Hazel Augustus (with family)
*Hazel Augustus was born on this date in 1854. He was a Black Architect.
Little is known about Augustus’ life. After marriage and starting a family in Orlando, Florida, he moved to Palm Beach County early in the century, according to an account given to The Post by his goddaughter, Hazel Augustus Driskell, in 1990.
He designed three of the boom era’s most distinguished, enduring buildings. They were the El Verano Hotel (now the Helen Wilkes Residence Hotel) and two churches in West Palm Beach: Payne Chapel A.M.E. and Tabernacle Baptist churches. After serving in World War I, Augustus went to the University of Pennsylvania, said Preston Tillman, a Palm Beach Black Historical Preservation Society leader.

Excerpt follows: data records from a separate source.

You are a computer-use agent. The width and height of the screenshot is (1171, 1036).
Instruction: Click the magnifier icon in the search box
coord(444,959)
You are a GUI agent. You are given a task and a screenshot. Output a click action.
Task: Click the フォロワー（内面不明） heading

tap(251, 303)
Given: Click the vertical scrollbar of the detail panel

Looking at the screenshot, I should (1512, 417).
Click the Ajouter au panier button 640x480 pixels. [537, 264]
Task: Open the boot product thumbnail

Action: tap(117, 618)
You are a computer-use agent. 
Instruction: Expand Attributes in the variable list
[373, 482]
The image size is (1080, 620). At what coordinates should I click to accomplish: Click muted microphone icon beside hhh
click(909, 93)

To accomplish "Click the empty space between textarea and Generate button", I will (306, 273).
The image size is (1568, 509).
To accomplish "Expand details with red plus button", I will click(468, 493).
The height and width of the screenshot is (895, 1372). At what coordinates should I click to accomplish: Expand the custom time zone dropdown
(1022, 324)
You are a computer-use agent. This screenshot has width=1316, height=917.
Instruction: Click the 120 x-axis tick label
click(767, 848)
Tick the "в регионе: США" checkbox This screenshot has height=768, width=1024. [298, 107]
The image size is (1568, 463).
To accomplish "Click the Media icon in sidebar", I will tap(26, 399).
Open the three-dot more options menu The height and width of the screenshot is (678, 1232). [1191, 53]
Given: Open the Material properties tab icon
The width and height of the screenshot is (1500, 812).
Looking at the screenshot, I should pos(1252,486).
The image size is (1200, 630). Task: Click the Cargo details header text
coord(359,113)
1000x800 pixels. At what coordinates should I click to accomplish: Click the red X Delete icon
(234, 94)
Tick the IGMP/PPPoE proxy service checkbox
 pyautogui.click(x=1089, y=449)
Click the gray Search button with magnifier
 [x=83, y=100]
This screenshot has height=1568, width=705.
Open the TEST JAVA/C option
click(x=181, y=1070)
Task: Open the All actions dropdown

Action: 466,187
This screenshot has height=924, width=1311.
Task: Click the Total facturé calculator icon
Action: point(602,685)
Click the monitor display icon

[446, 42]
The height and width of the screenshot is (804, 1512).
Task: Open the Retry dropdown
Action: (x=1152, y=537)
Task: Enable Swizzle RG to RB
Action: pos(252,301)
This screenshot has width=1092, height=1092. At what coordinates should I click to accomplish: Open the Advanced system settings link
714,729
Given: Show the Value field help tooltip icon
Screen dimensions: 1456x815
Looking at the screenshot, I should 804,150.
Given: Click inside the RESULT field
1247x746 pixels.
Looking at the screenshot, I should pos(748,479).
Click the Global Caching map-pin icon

As the area’s first black architect, he was a tall, lanky man who spoke softly, even when critiquing a construction worker, Tillman recalled.
He designed many of the grandest homes in the black neighborhood of West Palm Beach. His El Verano Hotel, designed in 1922 in the Spanish Colonial Revival style, has been drastically modernized, and only glimpses of its original glamour can now be seen. Augustus’ career was cut short on February 13, 1929, when he died in a traffic accident. His home on Division Street was to have been restored as a centerpiece of black heritage, along with the Augustus-designed Gwen Cherry house next door, but it was to run down.